What kind of heat? Torch? or is a heat gun enough?

I tried pressing it out this evening but didn't have any luck. It's really stuck in there good.


----------



## barnett (Oct 28, 2015)

+1 on the Kroil, I use it for everything !!


----------



## wa5cab (Oct 30, 2015)

If possible, tilt the machine forward and flood the back end of the arbor with Kroil, too.  And unless you remove the spindle from the headstock, you can't effectively use heat to help.


----------



## VSAncona (Nov 3, 2015)

Still no luck on getting it unstuck. I've soaked it with penetrant for several days, tried hammering and pressing -- it doesn't budge. The rust doesn't look that bad on the outside, so I'm not sure why it's so stuck.


----------



## A618fan2 (Nov 4, 2015)

VSAncona said:


> What kind of heat? Torch? or is a heat gun enough?
> 
> I tried pressing it out this evening but didn't have any luck. It's really stuck in there good.



I used a propane torch - moderate heat.  I'd heat the threads (spinning the spindle by hand) until it was just to the point of too hot to touch.  Give the arbor a sharp whack with a 2-3 pound hard faced hammer then let it cool with another shot of PB Blaster.  It finally gave it up after about two-three days of that.  I've never tried Kroil.  If it's available it's worth a shot.  You could also try 50/50 acetone and transmission fluid mix.  I hear on other sites that it's very effective (and easy to find).


----------



## 34_40 (Nov 9, 2015)

Times 2 on the auto trans/acetone 50/50 mix.  I've been using it for a few years now and have always found it to work.

What are you using for a press?

And which thread was the one you needed?  I think I know the one but am curious if I was right.


----------

◆ ◆ ◆

● **Task directions**
In the forum thread, why does A618fan2 suggest trying a 50/50 mix of acetone and transmission fluid? Answer in one to three sentences.

◆ ◆ ◆

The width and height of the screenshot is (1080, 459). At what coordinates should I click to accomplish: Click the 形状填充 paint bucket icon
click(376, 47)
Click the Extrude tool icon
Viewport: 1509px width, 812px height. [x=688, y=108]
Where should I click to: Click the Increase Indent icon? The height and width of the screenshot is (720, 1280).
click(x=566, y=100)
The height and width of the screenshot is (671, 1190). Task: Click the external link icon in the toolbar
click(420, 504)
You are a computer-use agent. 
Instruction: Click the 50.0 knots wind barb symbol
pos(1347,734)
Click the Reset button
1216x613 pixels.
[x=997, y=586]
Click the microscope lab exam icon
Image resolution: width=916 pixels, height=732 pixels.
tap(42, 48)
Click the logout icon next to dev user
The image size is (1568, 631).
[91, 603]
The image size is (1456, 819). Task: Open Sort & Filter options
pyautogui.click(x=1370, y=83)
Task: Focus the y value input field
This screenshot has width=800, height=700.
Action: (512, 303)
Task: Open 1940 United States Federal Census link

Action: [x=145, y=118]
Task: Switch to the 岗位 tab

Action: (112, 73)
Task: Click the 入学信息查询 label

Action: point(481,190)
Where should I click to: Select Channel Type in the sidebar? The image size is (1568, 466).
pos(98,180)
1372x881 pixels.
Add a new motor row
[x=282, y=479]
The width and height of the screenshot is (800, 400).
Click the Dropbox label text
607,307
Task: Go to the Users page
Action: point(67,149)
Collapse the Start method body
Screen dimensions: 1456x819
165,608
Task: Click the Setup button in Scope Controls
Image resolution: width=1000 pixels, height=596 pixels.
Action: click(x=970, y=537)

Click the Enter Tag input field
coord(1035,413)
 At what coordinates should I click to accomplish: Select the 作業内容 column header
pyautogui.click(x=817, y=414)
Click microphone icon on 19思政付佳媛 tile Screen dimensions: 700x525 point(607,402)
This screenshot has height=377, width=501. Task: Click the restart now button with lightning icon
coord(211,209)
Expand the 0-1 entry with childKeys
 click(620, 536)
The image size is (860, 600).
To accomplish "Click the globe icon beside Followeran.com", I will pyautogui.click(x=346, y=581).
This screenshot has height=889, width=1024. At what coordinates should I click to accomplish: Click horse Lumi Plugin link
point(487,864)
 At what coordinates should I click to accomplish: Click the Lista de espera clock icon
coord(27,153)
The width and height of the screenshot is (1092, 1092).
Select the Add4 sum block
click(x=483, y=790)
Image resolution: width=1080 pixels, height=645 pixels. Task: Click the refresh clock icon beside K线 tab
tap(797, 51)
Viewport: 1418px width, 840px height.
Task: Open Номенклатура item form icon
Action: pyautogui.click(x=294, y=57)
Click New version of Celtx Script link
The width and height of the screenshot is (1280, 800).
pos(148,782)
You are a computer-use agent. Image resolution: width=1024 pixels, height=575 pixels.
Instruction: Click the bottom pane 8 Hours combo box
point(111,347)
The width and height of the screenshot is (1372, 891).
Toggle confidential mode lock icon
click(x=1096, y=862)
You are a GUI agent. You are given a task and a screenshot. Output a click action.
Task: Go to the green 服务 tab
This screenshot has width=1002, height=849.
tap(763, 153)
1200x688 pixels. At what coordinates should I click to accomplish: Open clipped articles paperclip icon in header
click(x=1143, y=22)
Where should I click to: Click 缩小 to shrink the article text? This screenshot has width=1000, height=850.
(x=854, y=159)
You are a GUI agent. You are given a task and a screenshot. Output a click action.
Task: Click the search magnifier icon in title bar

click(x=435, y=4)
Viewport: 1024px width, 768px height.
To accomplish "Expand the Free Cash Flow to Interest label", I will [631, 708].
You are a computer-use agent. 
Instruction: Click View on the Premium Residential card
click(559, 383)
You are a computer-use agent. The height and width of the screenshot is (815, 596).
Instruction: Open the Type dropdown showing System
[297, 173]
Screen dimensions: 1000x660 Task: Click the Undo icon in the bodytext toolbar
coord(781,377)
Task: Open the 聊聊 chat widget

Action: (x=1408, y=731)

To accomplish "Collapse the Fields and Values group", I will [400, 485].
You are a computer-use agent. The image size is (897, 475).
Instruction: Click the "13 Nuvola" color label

◆ ◆ ◆

● **Exercise answer**
A618fan2 suggests it because they have heard on other sites that the mix is very effective. They also note that it is easy to find.